Il ritorno dello scaffale

Lo scaffale è protettivo. E’ accogliente come uno scialle di lana rispuntato intatto da un vecchio armadio. Allunghi il braccio per raggiungere una confezione lasciata indietro, addossata al fondale, e la riporti avanti. In quel gesto semplice, nudo, il nastro del tempo si riavvolge. Che anno era? 1984? O 1985? Gli scaffali allora erano bianchi, o comunque chiari, e riempirli era un dovere, un impegno familiare. Quanti anni passati a riempire scaffali? Venti, più o meno. Le scatole di cartone venivano scaricate, stipate, svuotate, smontate e infine caricate per un viaggio a ritroso. Il loro contenuto finiva negli scaffali.

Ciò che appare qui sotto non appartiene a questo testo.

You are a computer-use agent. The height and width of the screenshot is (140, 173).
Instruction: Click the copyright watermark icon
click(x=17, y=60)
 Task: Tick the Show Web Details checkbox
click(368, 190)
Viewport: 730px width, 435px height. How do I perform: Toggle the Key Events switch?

Gli scaffali erano le alpi e il mare nella vita dei prodotti. Muovere i prodotti da un luogo all’altro era un piccolo viaggio che la fantasia adolescente non si lasciava sfuggire. Grazie alla fantasia lo scaffale era la porta di un mondo impossibile. Oggi lo scaffale non è più famiglia, non è nemmeno casa. Forse ha un significato simile ma pronunciato in un’altra lingua.  Oggi lo scaffale è un impegno cercato, in un luogo diverso. E’ un ritorno inatteso, ma protettivo. Un atto volontario. Non si chiama più cooperativa di consumo, ma foodcoop. Tutto appare diverso. A parte lo scaffale. Un paesaggio di prodotti in varie lingue che sembrano capirsi tra di loro. Il mio braccio si allunga per recuperare una confezione lasciata indietro. Che anno è?